**SET TASK**. Update the material from the line containing "The image size is (896, 1358)." through the line containing "Looking at the" by changing "Viewport" to "Screen size" and keeping everything else the same. Leave the pictures out of your answer.
++++ RECORD LIST
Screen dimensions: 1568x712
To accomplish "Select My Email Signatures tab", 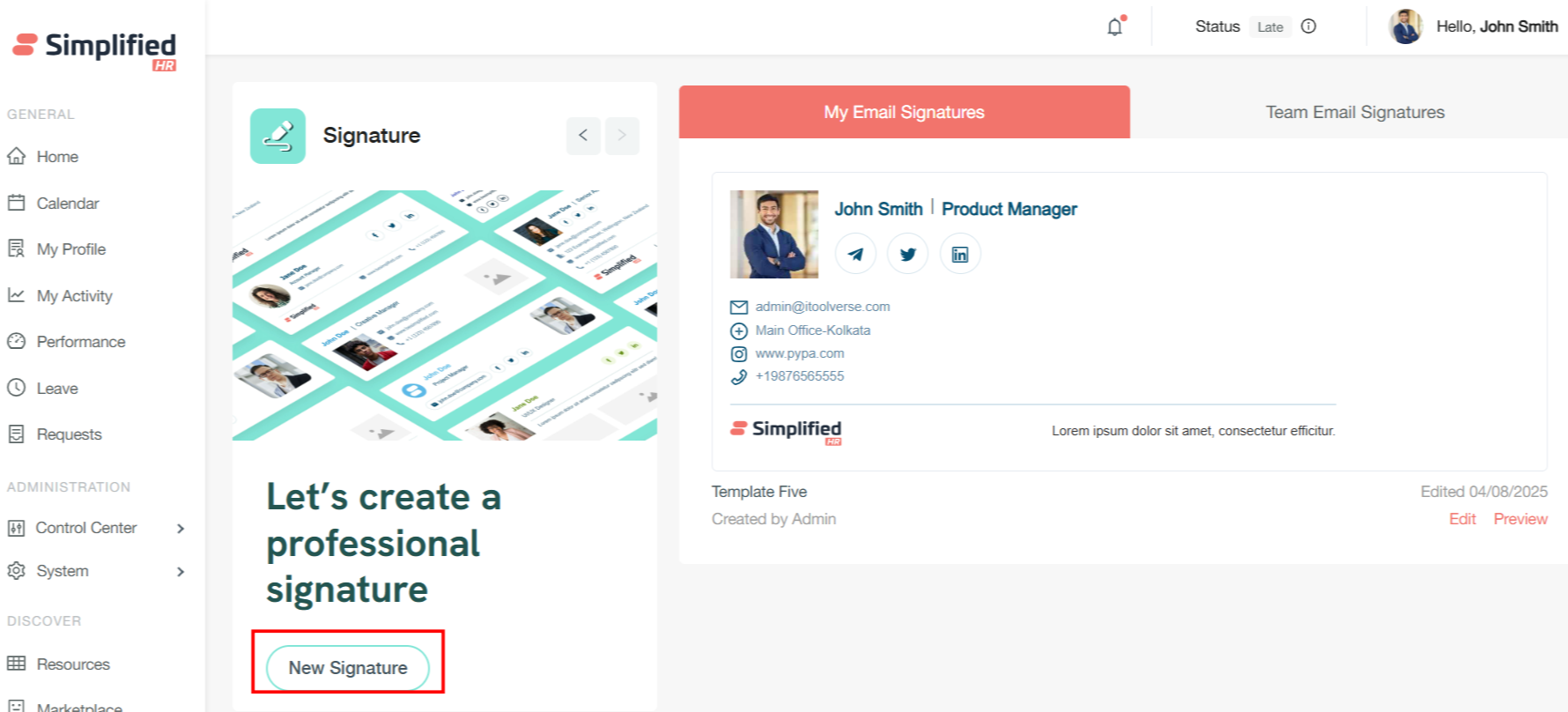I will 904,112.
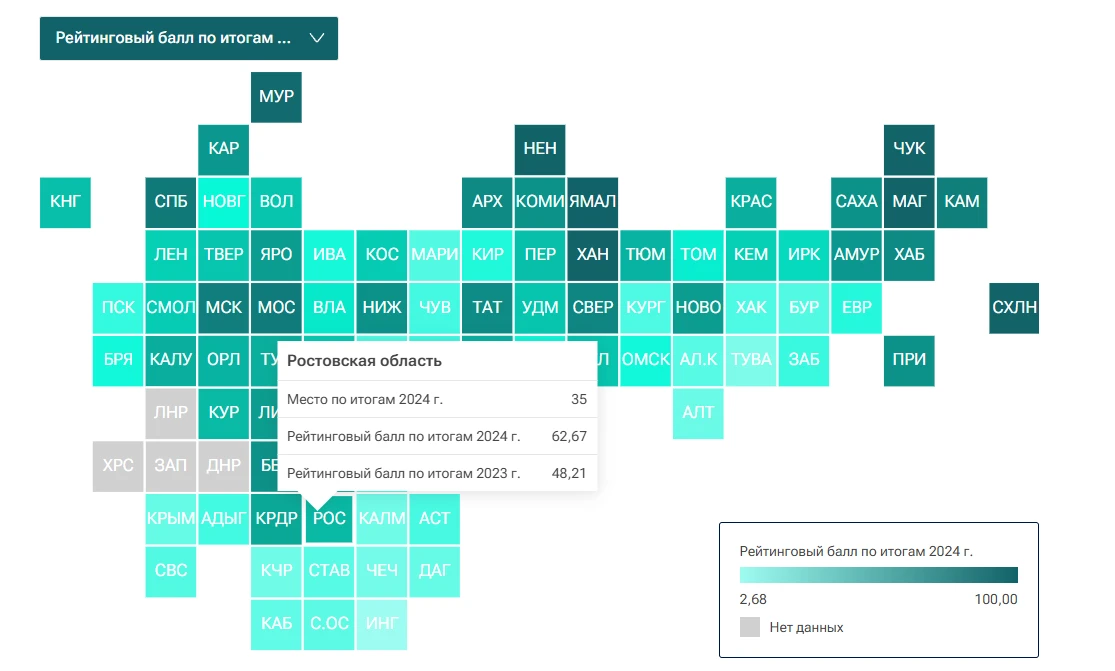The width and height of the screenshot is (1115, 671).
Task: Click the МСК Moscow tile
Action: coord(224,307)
++++++++
++++ RECORD LIST
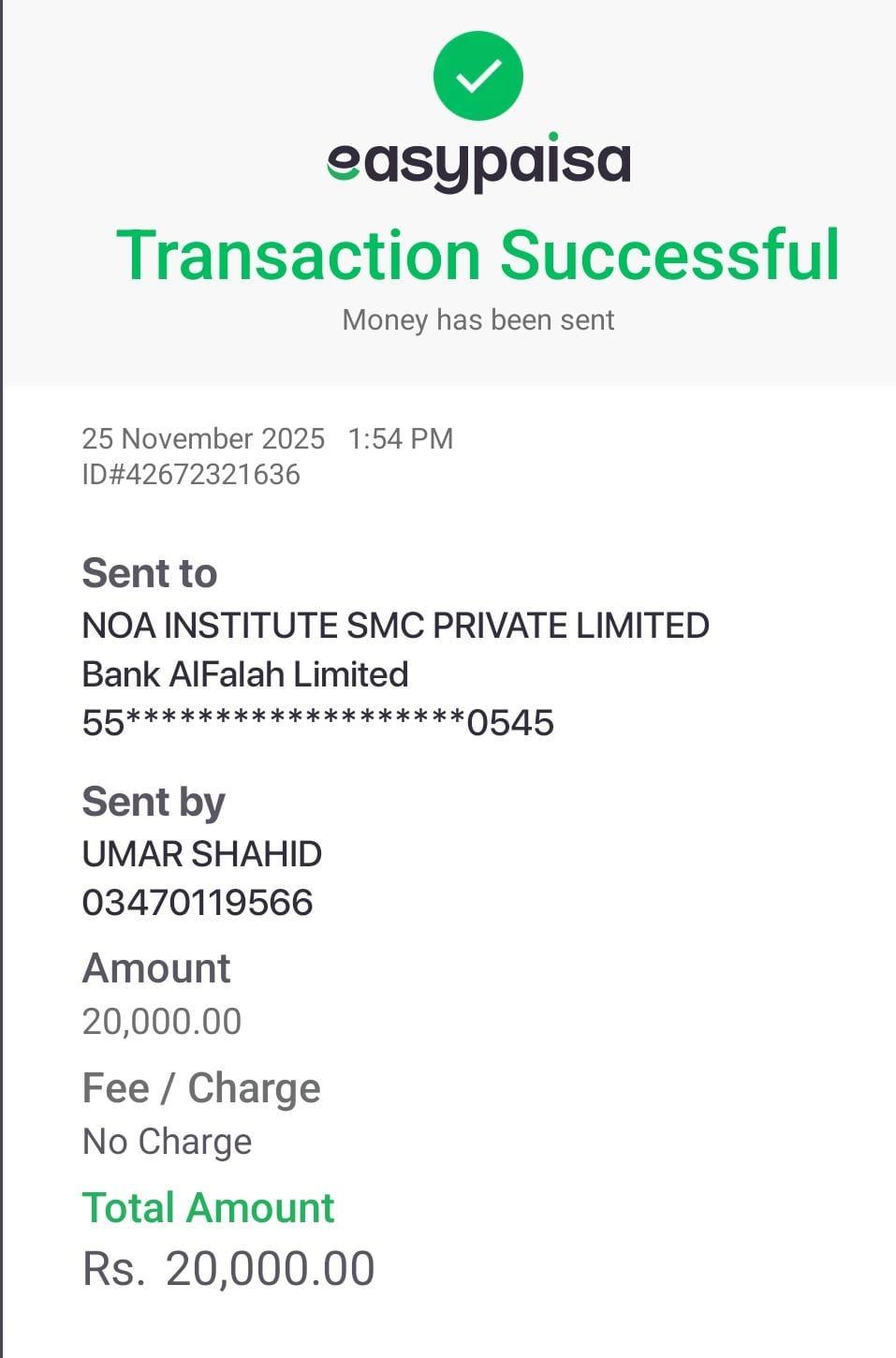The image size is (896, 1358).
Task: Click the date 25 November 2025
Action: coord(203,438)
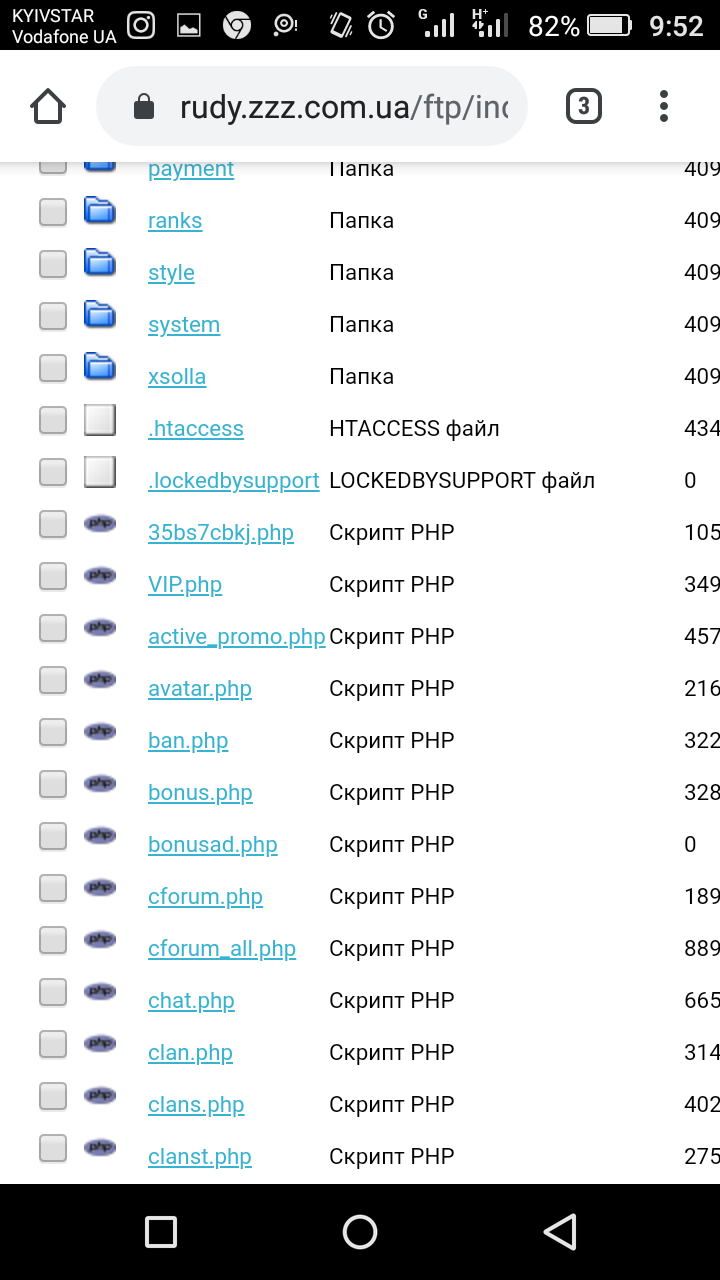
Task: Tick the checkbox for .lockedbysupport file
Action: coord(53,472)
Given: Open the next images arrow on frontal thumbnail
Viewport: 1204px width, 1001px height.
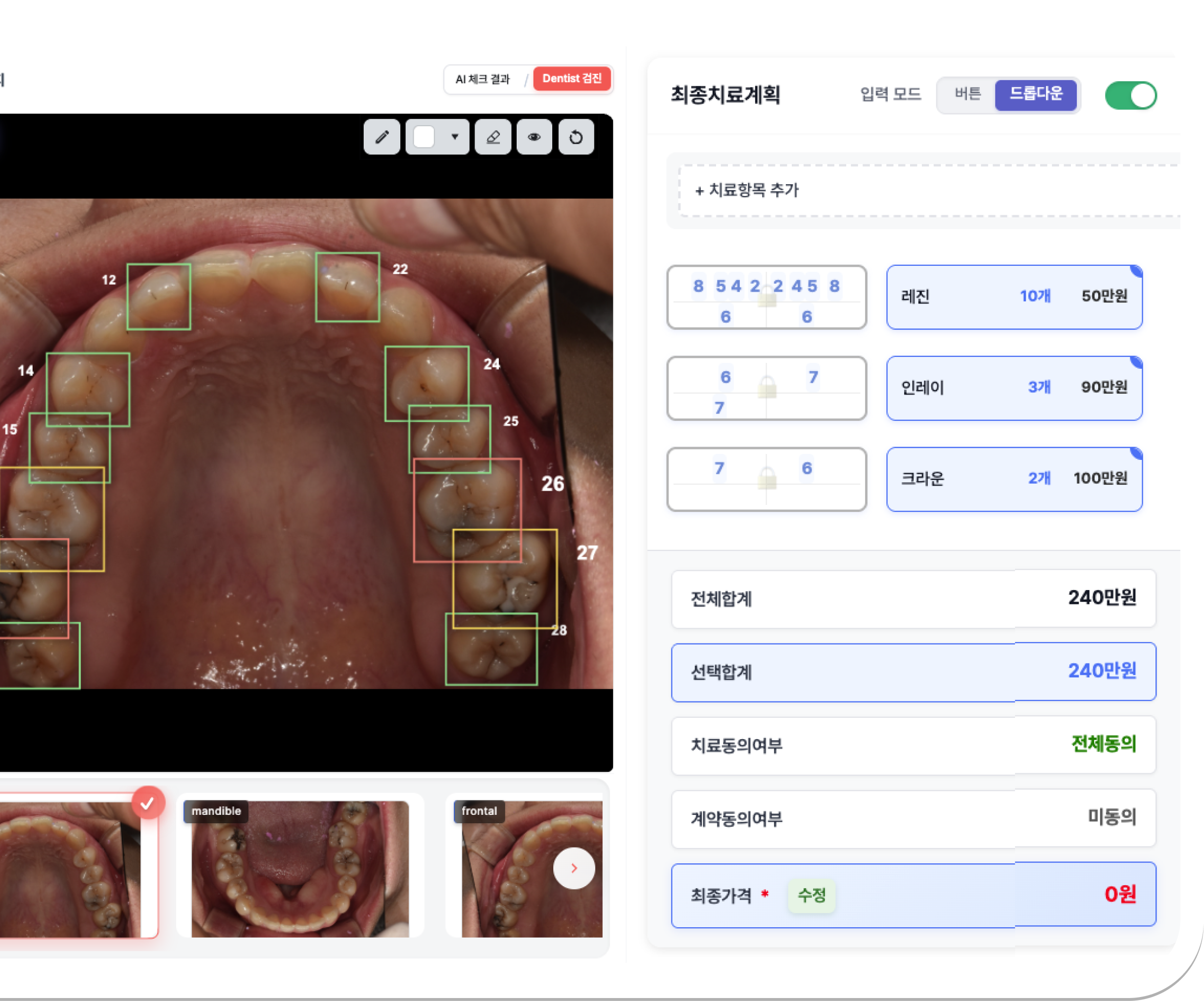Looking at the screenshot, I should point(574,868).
++++++++
**EXPECTED ANSWER**.
The image size is (896, 1358).
Task: Click the date 25 November 2025
Action: coord(203,438)
Task: Tick the checkbox for .lockedbysupport file
Action: coord(53,472)
Given: Open the next images arrow on frontal thumbnail
Screen size: 1204px width, 1001px height.
Looking at the screenshot, I should point(574,868).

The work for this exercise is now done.